Photo 9:  Here's a view looking into the rotor cavity.  The "top" of the blower is in the left hand upper corner, while the "V" shaped output port is oriented in the left hand lower corner.  Photo 10 shows the same view zoomed in a bit closer.   Notice the opening to the throttle body on the upper side of the cavity.  The rotors suck in air through this opening and force it down and out the "V" shaped output port.  You can clearly see the two openings that the rotors insert into.   These contain precision needle bearings that appear to be greased with high temp wheel bearing grease, much like the needle bearings in a universal joint (in the drive shaft of a RWD car).  Notice the walls of the cavity - these must be precision machined as the tolerance between the rotors and the cavity walls must be very tight - any slop there and your boost pressure would suffer greatly.

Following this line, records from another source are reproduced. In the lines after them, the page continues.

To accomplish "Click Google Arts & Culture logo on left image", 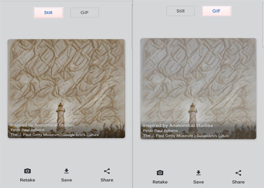I will [x=81, y=135].
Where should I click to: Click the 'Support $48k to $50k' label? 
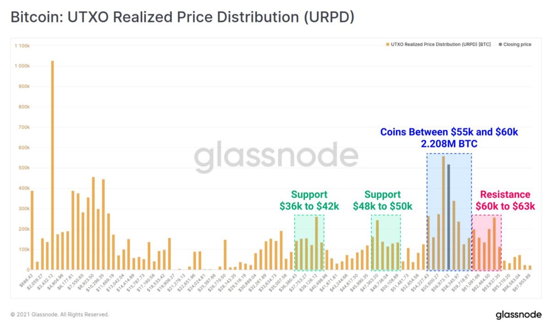pos(383,200)
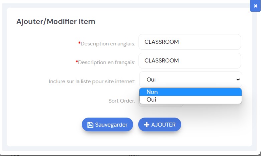Image resolution: width=261 pixels, height=156 pixels.
Task: Click the plus icon beside AJOUTER
Action: (147, 125)
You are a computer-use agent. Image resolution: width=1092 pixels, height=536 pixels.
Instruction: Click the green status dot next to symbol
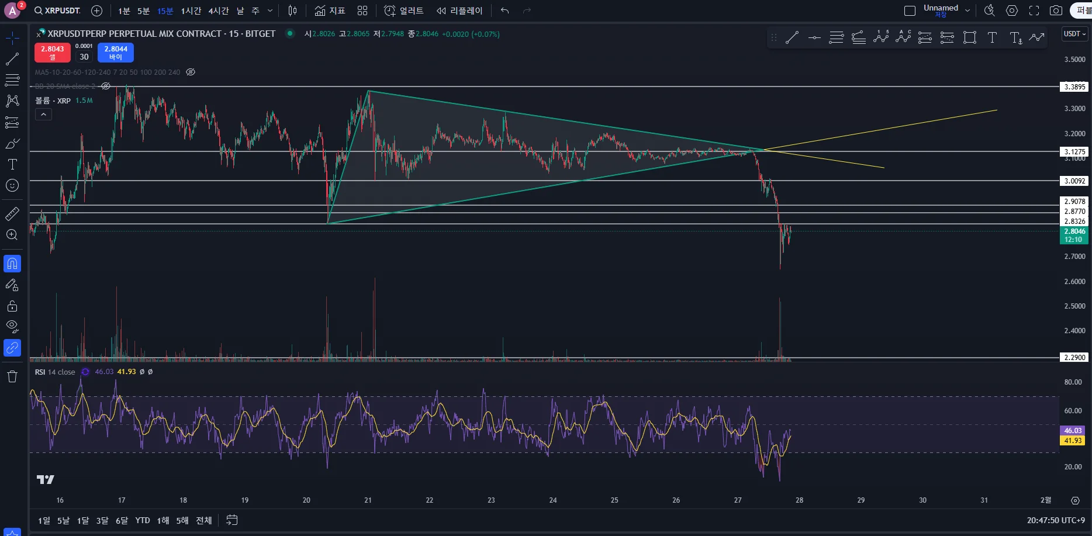pyautogui.click(x=289, y=33)
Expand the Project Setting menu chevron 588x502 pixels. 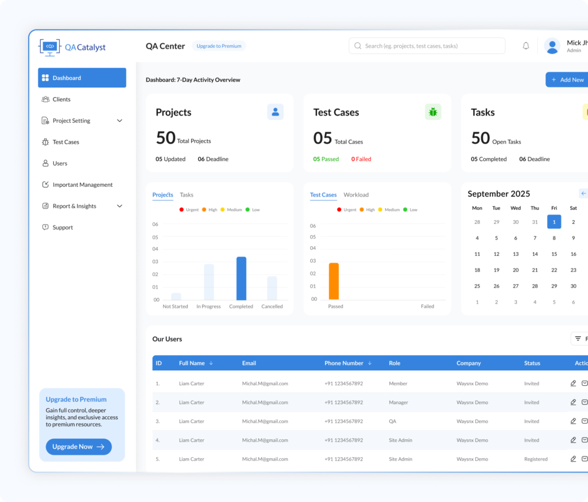point(119,121)
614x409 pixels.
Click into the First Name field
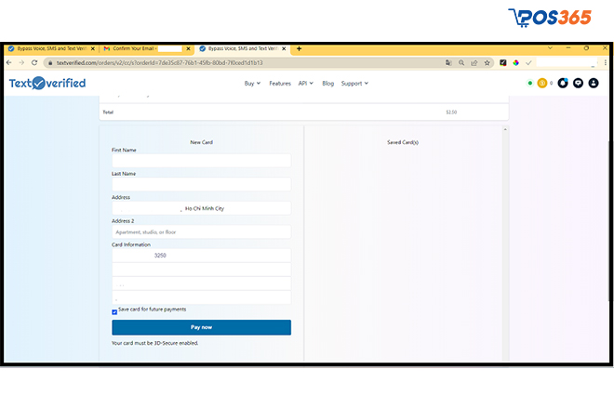pyautogui.click(x=201, y=161)
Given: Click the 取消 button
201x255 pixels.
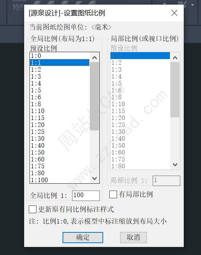Looking at the screenshot, I should point(133,237).
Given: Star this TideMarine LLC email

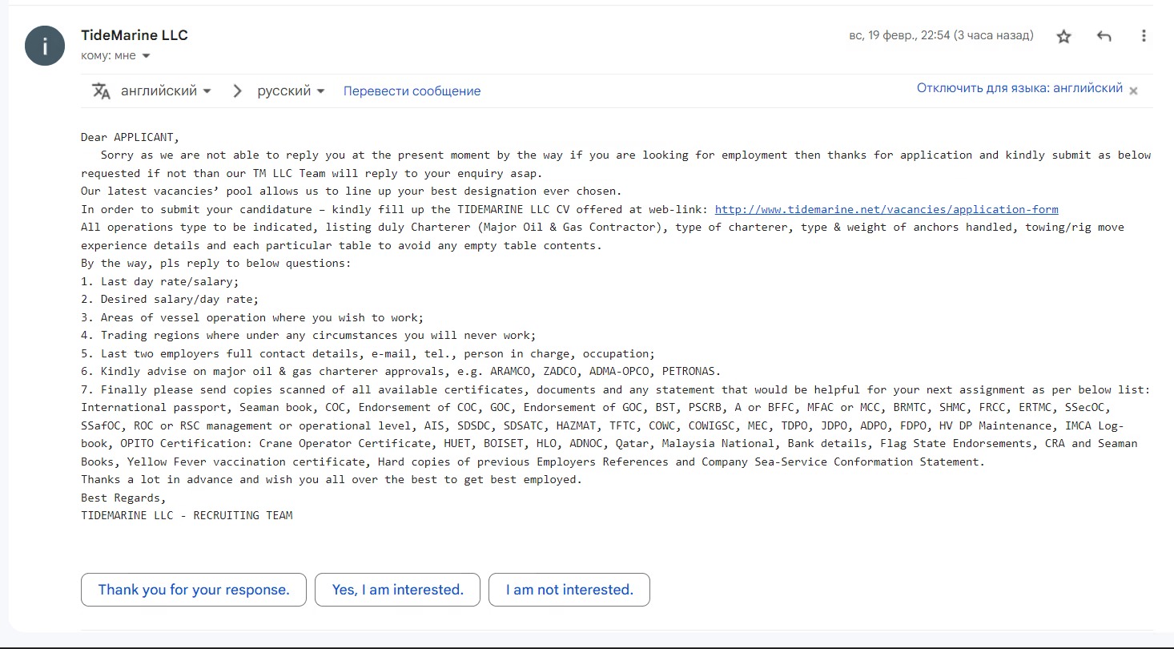Looking at the screenshot, I should pyautogui.click(x=1063, y=36).
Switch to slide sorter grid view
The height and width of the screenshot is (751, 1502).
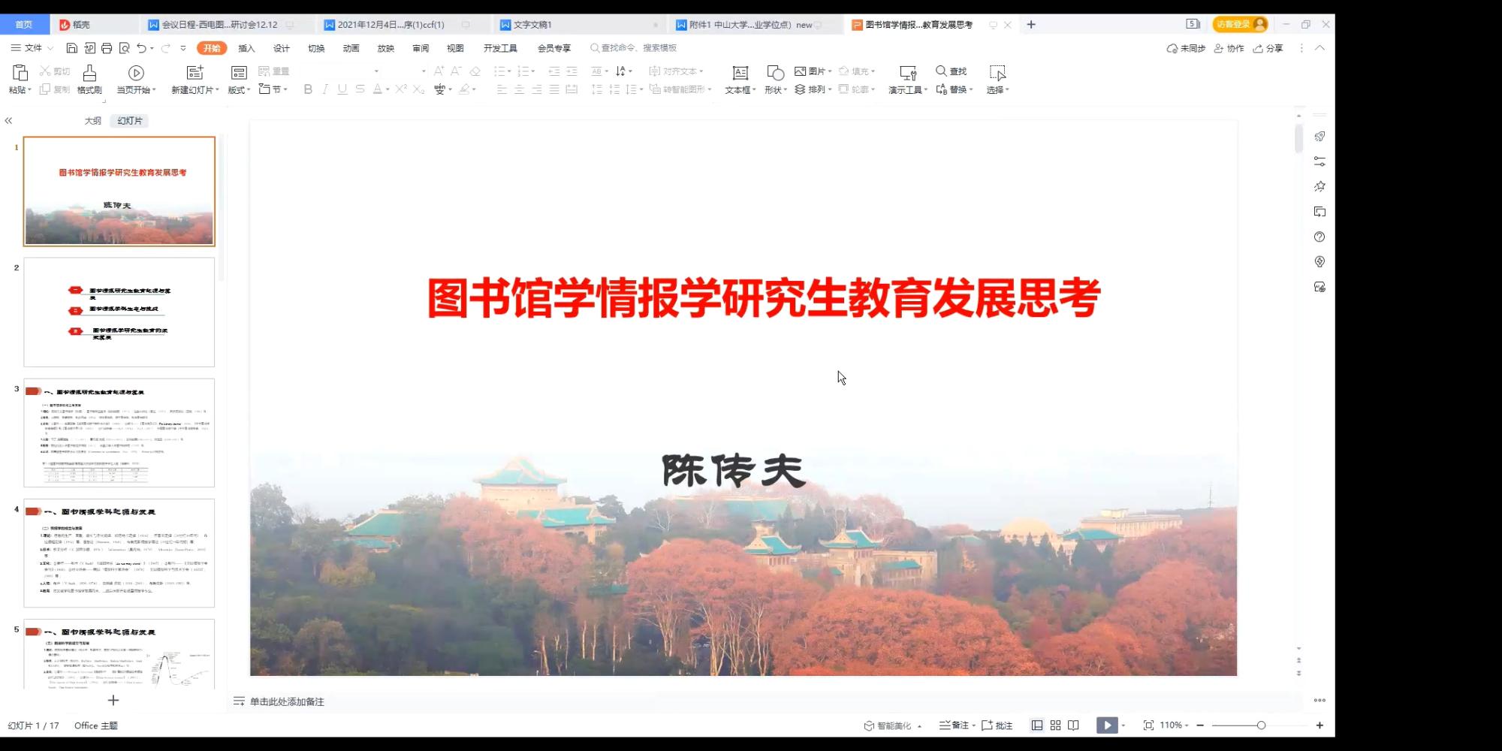pos(1055,725)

Photo 11 is a closeup view of the inlet and a bearing, while Photo 12 shows the same inlet from the throttle body side.

Click on the thumbnail to enlarge for full view.

Photo 2
nose off.JPG (33217 bytes)

Photo 4
gears.JPG (28854 bytes)

Photo 6
rotors.JPG (22086 bytes)

Photo 8
v-inside.jpg (36687 bytes)

Photo 10
inside inlet 2.JPG (20781 bytes)

Photo 12
into inlet.JPG (16806 bytes)

Seeing this teardown, you can also clearly see why Eaton's specs list the max speed of this blower as 12,000 rpm for continuous operation, with momentary spikes allowable up to 14,000!  The obvious question is, what can I port or modify to improve blower efficiency and performance?  Sorry, but we don't have the answer to that one!  It would appear that some polishing and porting on the inlet and outlet would be beneficial, but we'd caution you not to try this at home.  A very informed source has indicated to us that without intimate knowledge of the flow patterns inside the blower, some things that intuitively seem beneficial can easily ruin the blower's efficiency!  It appears that some major porting work could be done inside the rotor cavity where the incoming air enters and initially "hits" the spinning rotors, and obviously the outlet could be smoothed over as well.  But, our understanding is it takes knowledgeable experience with these blowers to accurately and consistantly port/polish them correctly for improved performance.  We won't lie to you, we feel our experience in this area is insufficient at this time - not to say we won't be experimenting on the engine dyno just out of curiosity though, but we currently have no plans to offer modifications in this area.